SELECTION →
▼
As you could imagine, I had trouble fitting in with my white classmates. I had learned how to code switch instantly — only speaking African American Vernacular English (AAVE) with the kids at my all black church on Crenshaw. Still, with my dark brown skin and long braids my mother had done for me, I stood out like a sore thumb.

At the end of 4th grade, one of my microbraids slipped out of my head. This wasn’t the first time it had happened — I had become a pro at discreetly putting the wayward braids in the pencil box on top of my desk, fearing that the other children would see them in my hand as I went to throw it away.

But one morning, I did the unthinkable: I had forgotten about the braids in my pencil box.

The boy sitting next to me spotted the loose braids as I opened my pencil box wide. Horrified, he shouted, “Look! Loryn’s hair is falling out!”

Everyone started to laugh. “They’re braids! THEY’RE BRAIDS,” I kept repeating, being drowned out by the laughter.
▲
PROBLEM DESCRIPTION → In the account of the microbraids, where did the narrator hide braids that slipped out?

SUPPLIED MATERIAL →
▼
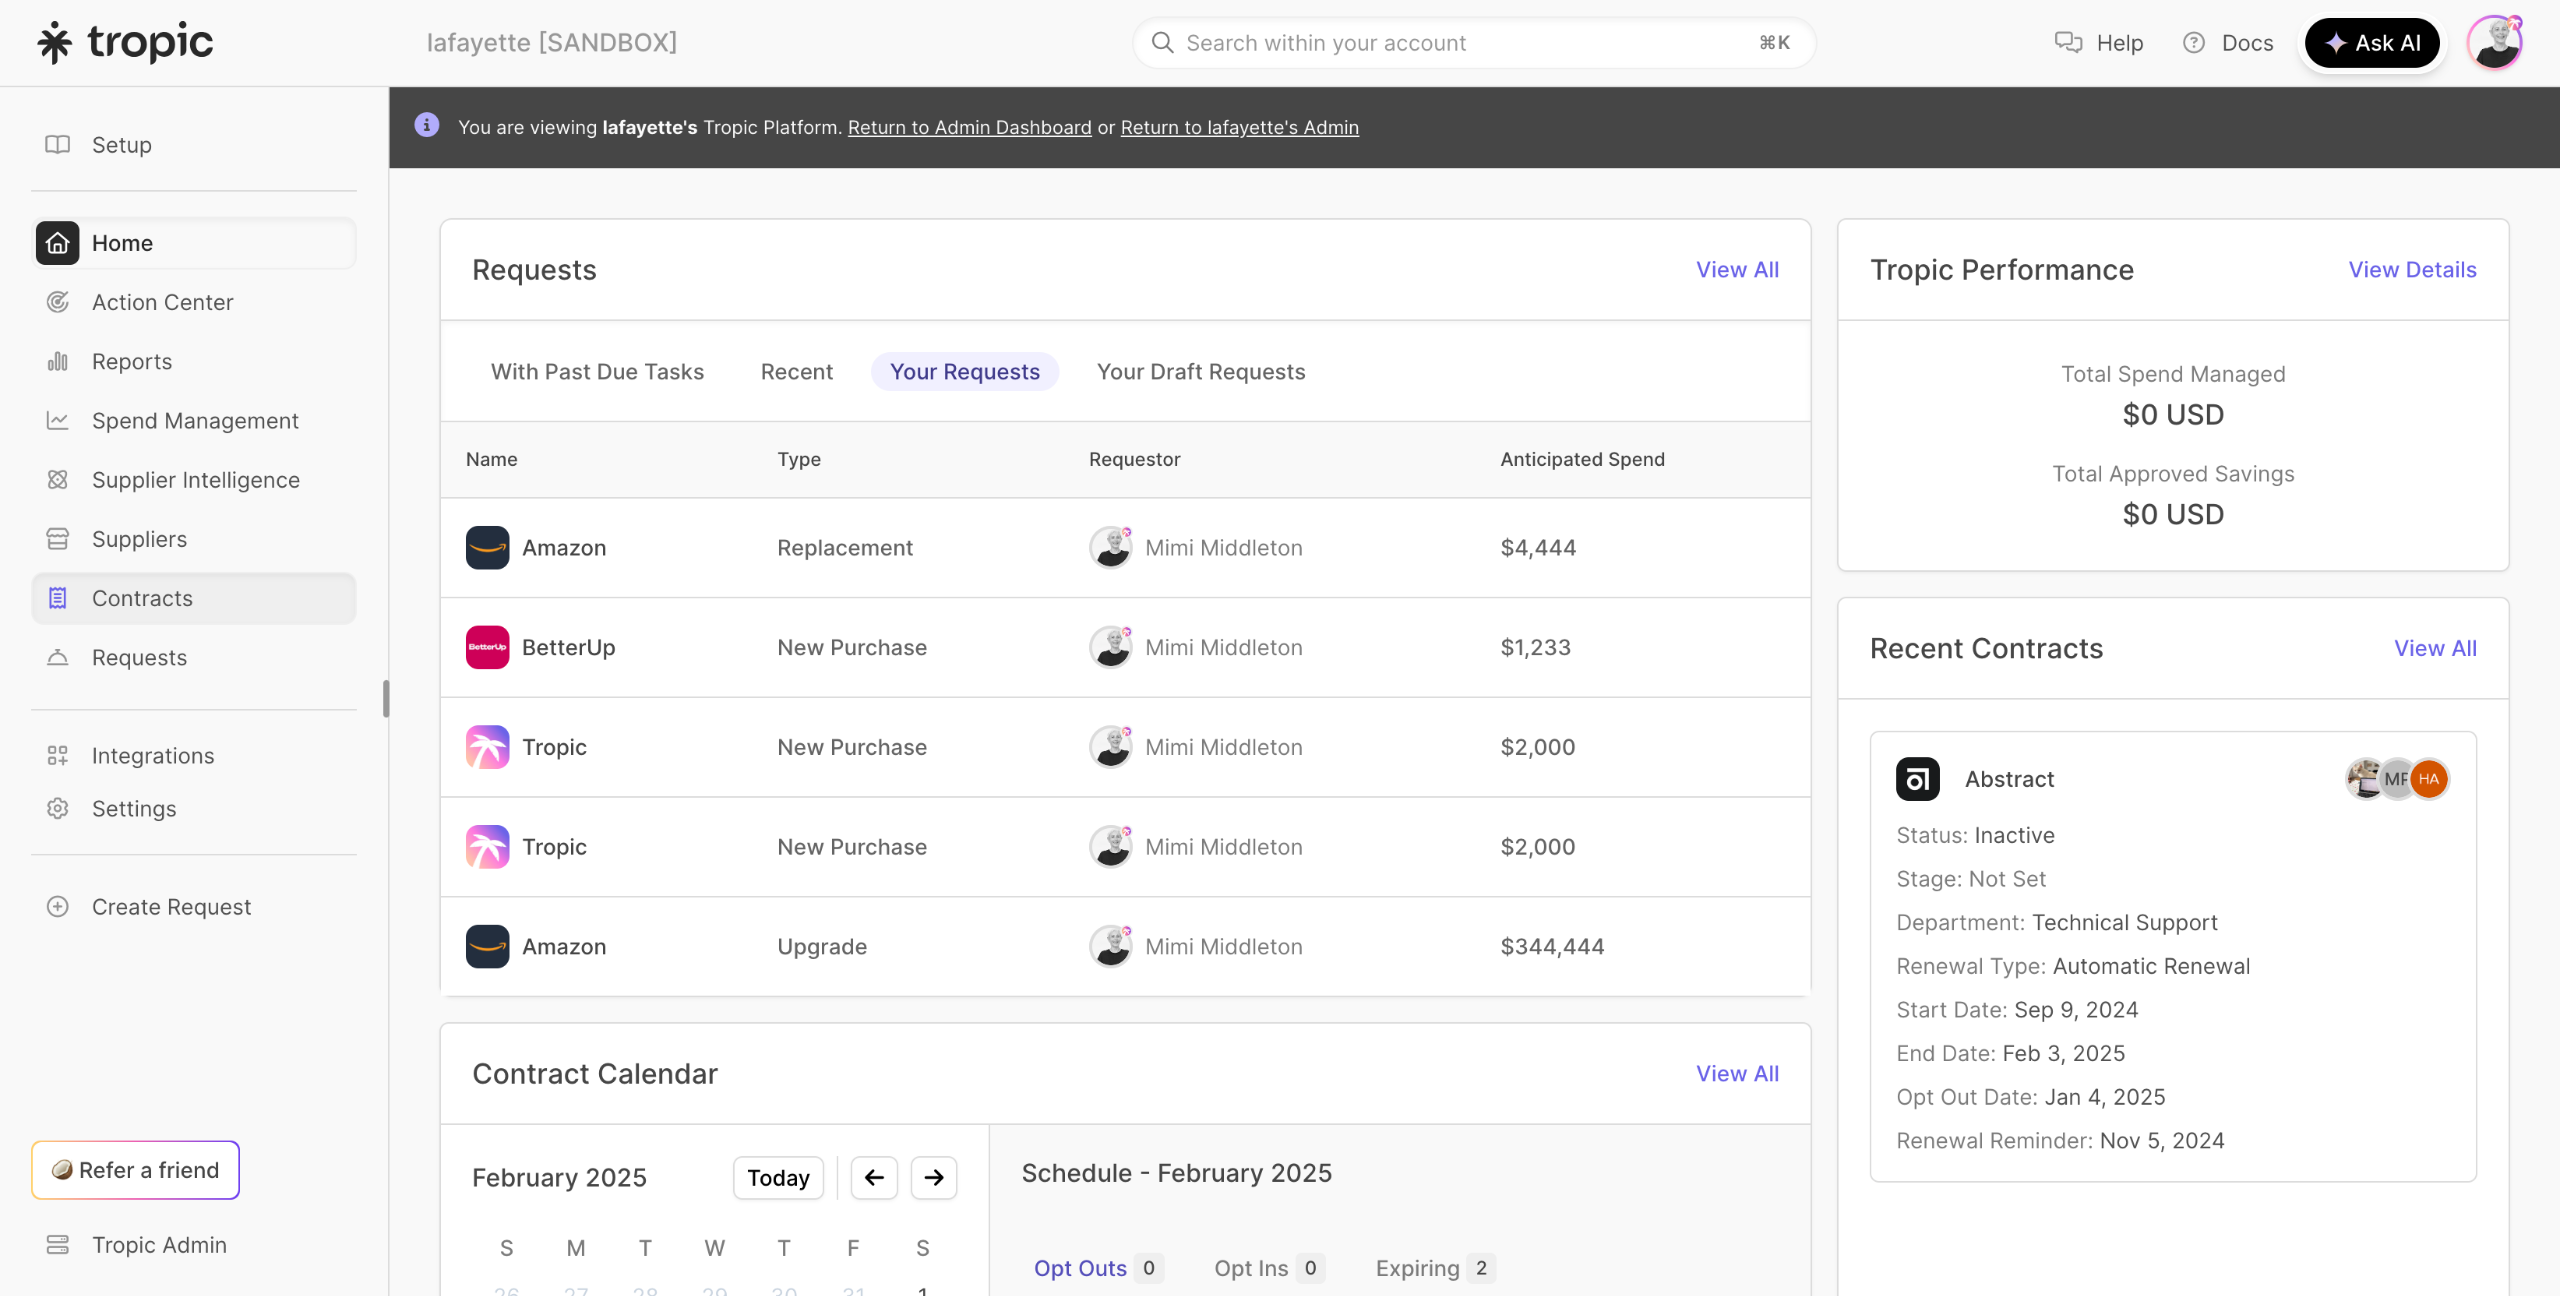Open Integrations in the sidebar
Image resolution: width=2560 pixels, height=1296 pixels.
(x=152, y=756)
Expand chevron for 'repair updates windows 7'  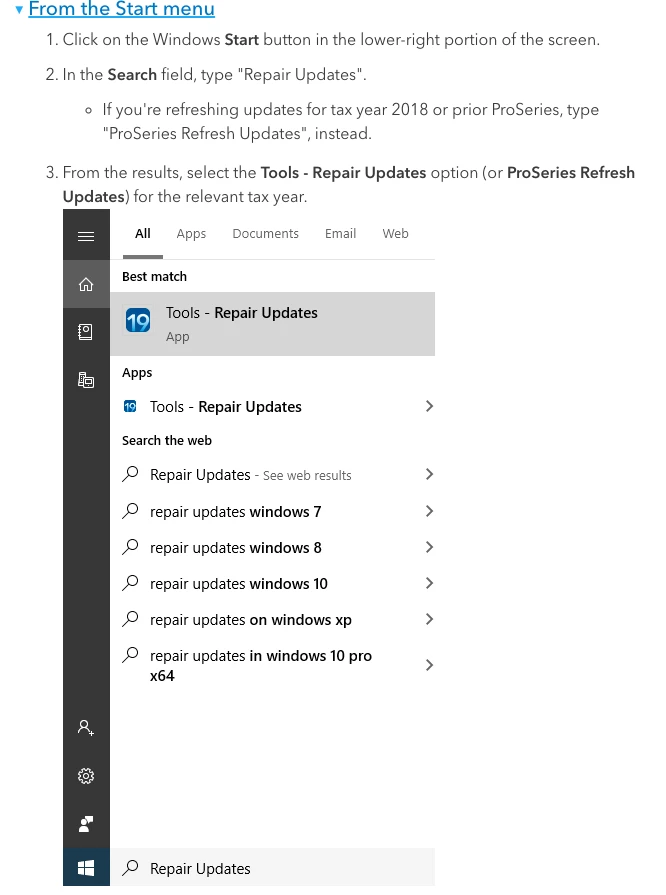tap(429, 511)
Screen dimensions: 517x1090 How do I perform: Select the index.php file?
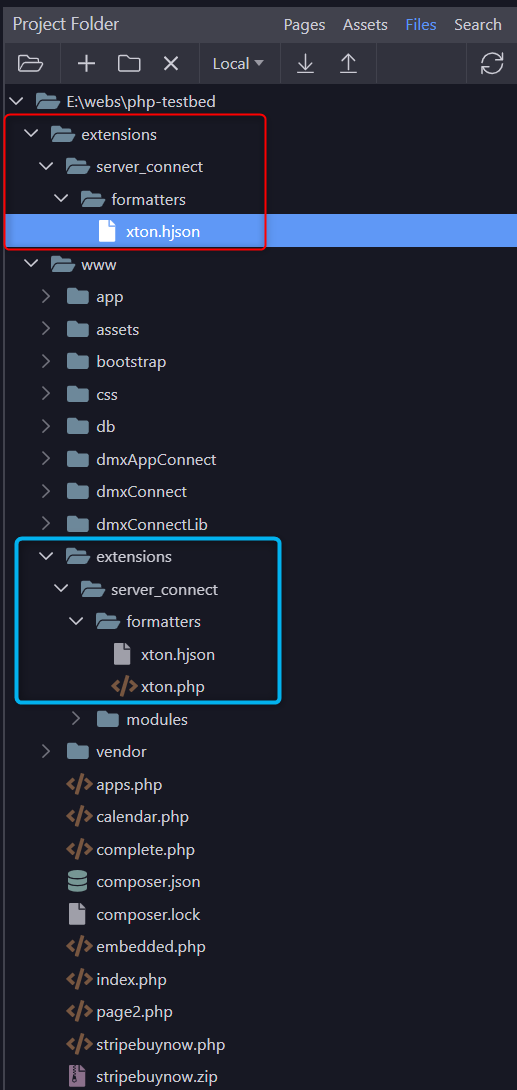[131, 980]
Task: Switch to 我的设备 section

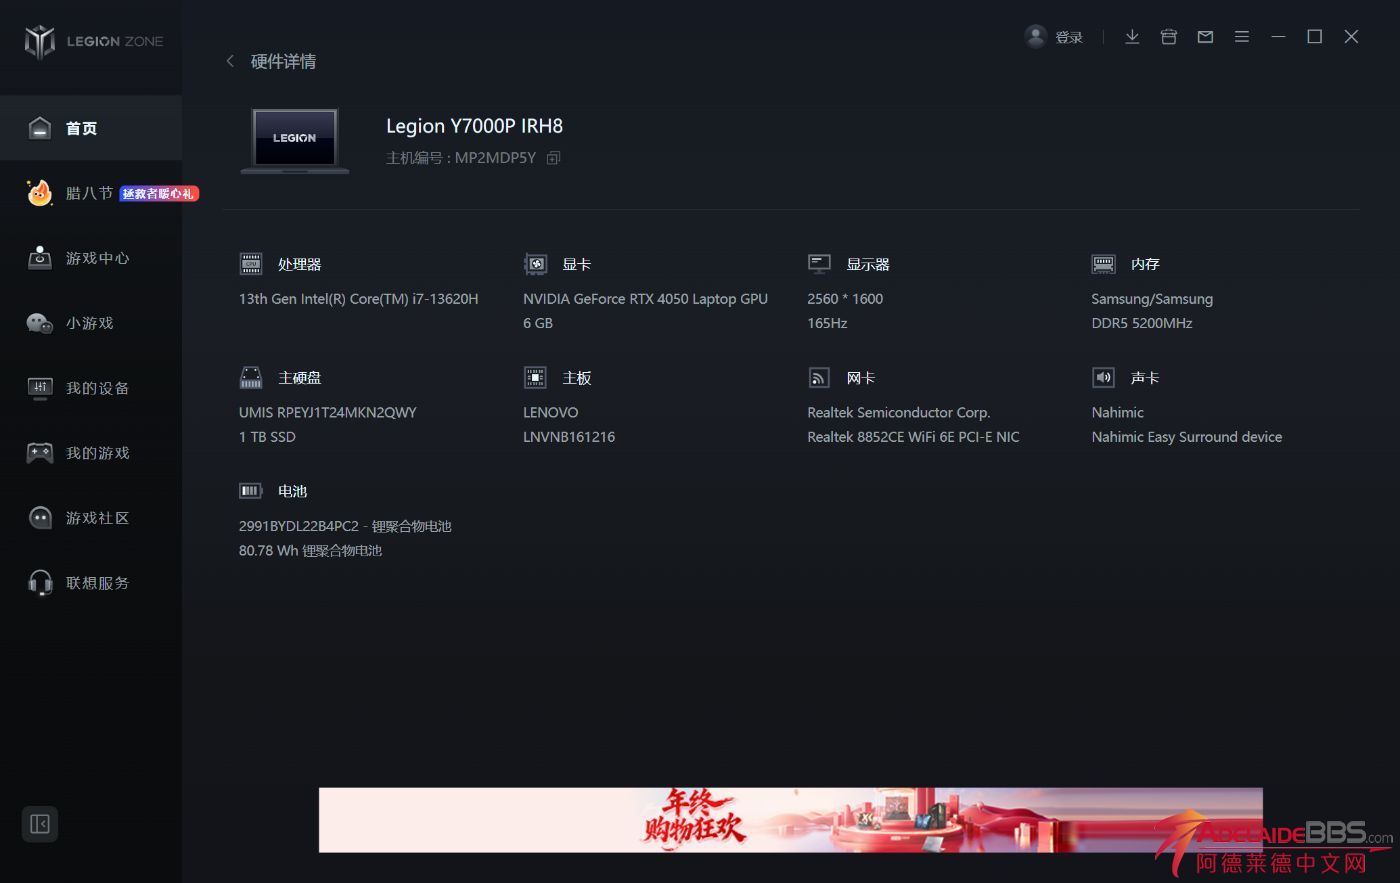Action: click(97, 388)
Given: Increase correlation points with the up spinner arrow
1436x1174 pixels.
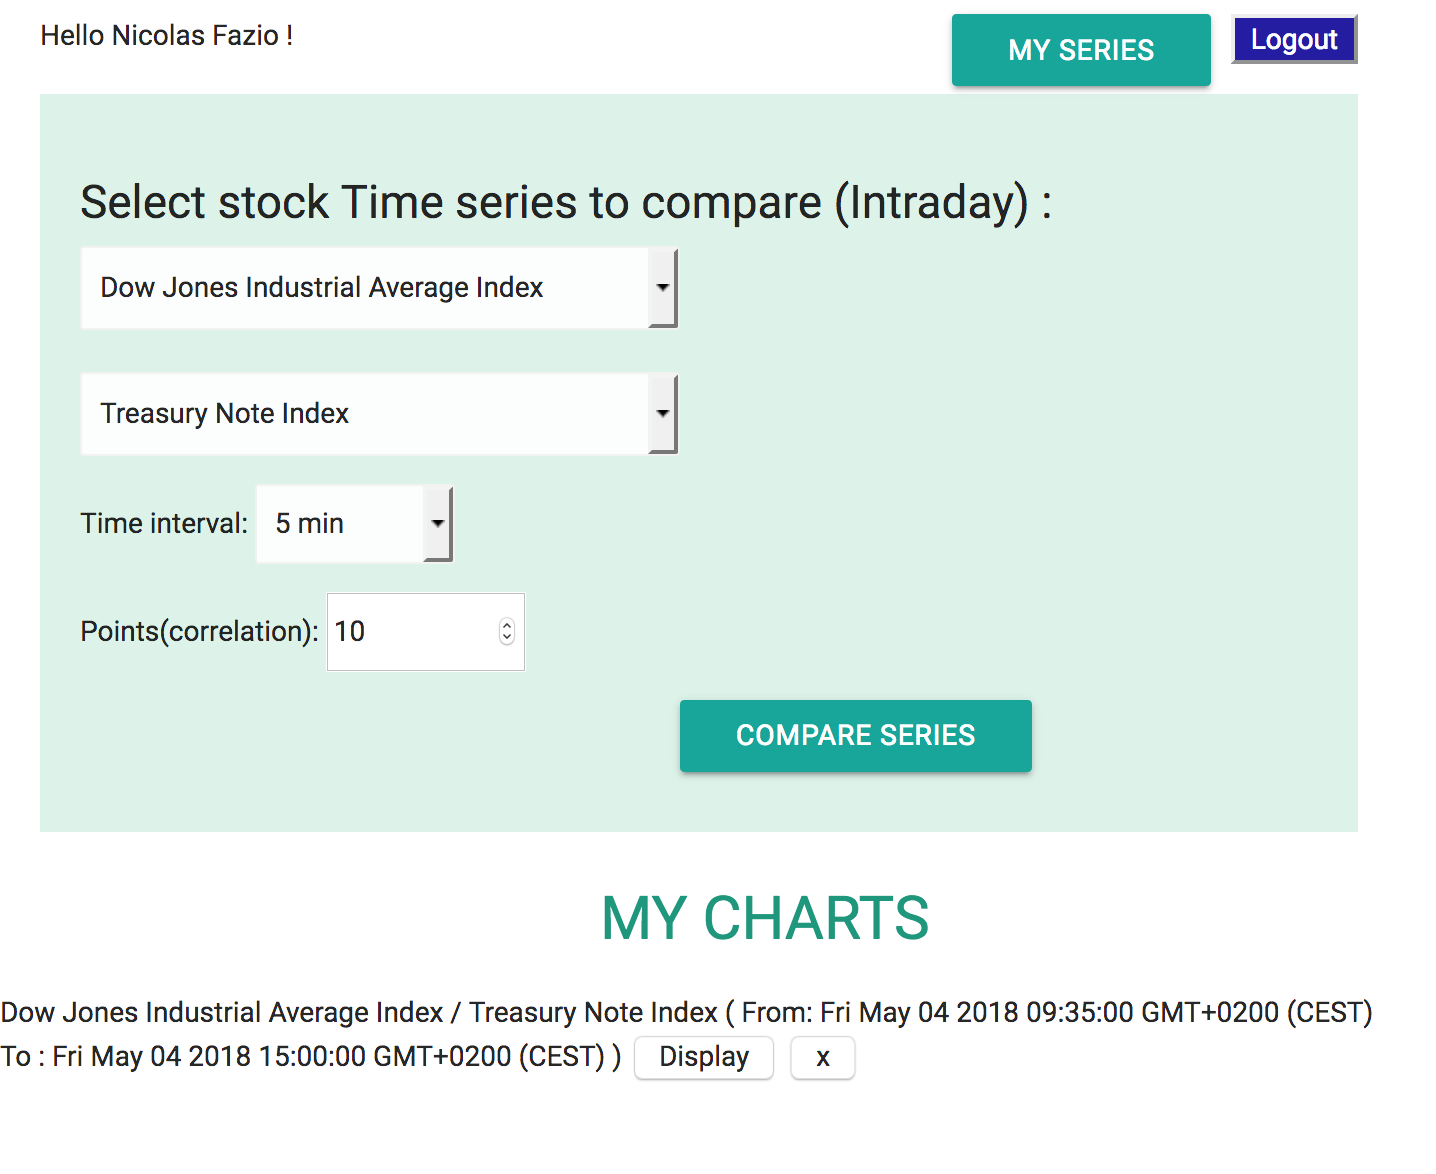Looking at the screenshot, I should 507,626.
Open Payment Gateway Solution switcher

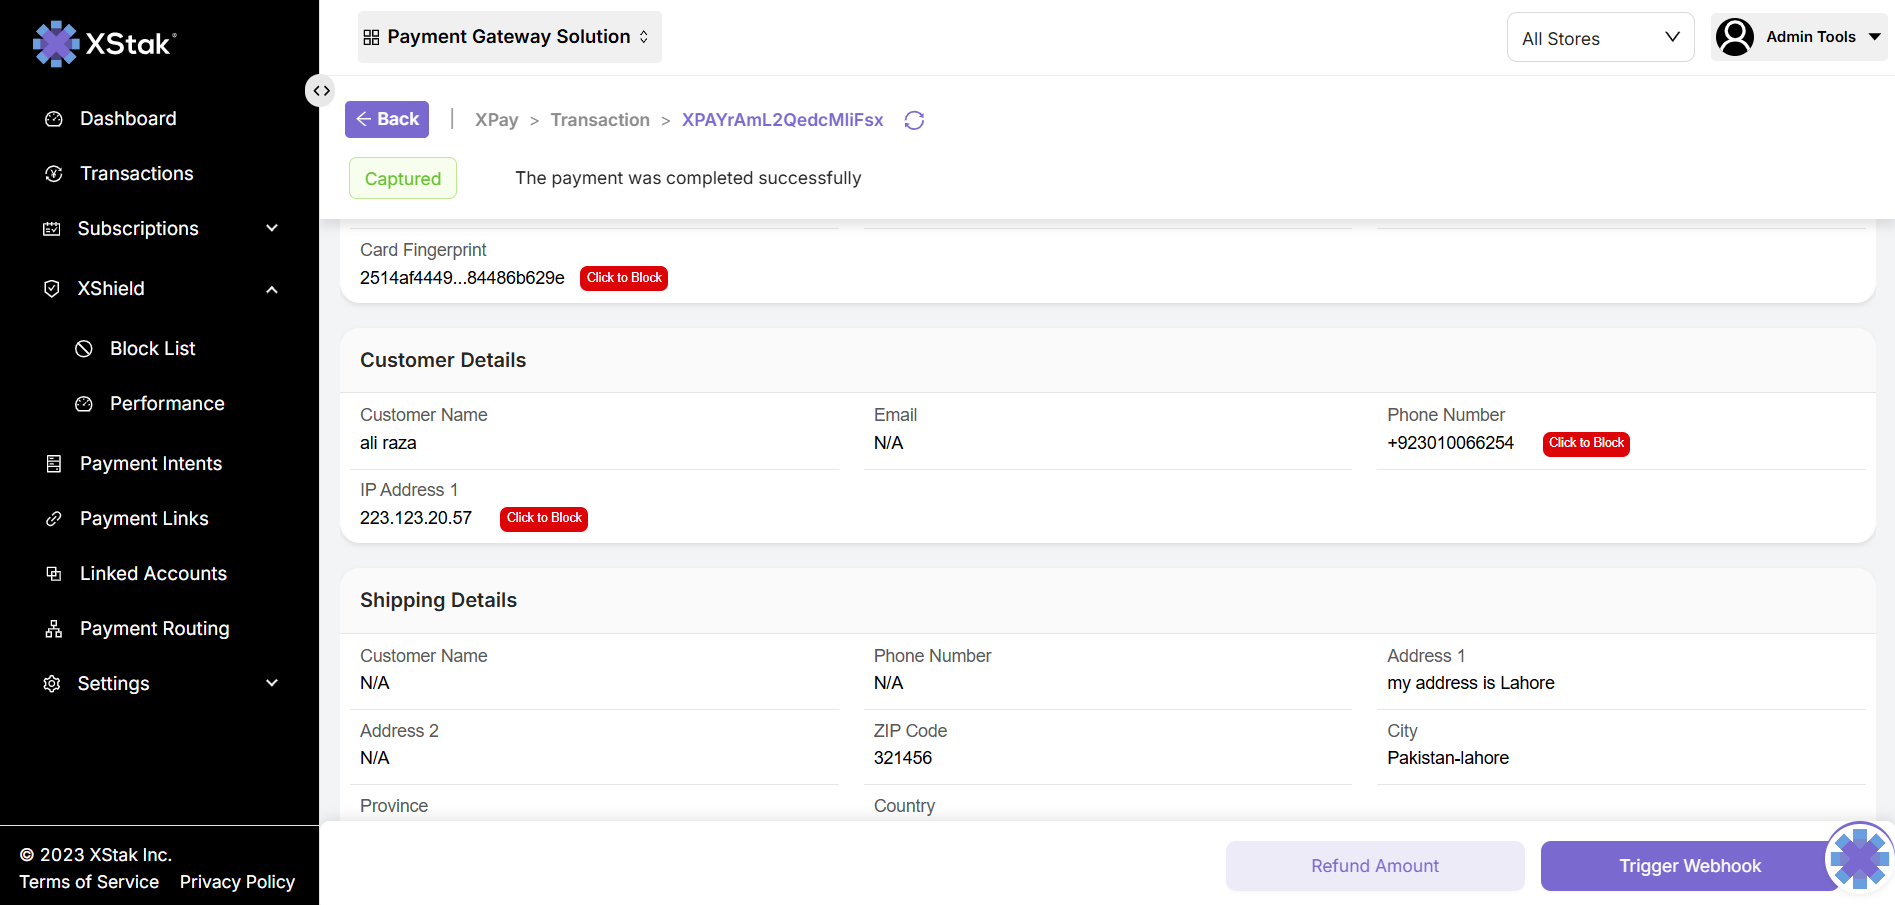click(509, 37)
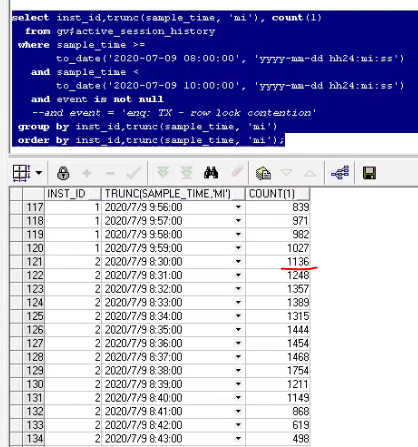
Task: Click the count cell showing 1754
Action: 278,370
▲
WRITTEN RESPONSE → In the pencil box on top of the desk.